* Records provided:
* * * * * * *
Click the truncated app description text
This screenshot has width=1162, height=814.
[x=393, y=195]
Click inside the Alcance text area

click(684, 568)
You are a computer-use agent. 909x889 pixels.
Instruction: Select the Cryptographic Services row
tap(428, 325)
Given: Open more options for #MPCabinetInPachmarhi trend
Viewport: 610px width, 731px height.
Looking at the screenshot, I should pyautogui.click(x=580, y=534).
* * * * * * *
* Your task:
Return only this span, exactly: the line that contains "This screenshot has width=1162, height=814." and all lines after it to the end of the records.

* Response to the task:
This screenshot has width=1162, height=814.
[x=393, y=195]
Click inside the Alcance text area

click(684, 568)
You are a computer-use agent. 909x889 pixels.
Instruction: Select the Cryptographic Services row
tap(428, 325)
Given: Open more options for #MPCabinetInPachmarhi trend
Viewport: 610px width, 731px height.
Looking at the screenshot, I should pyautogui.click(x=580, y=534).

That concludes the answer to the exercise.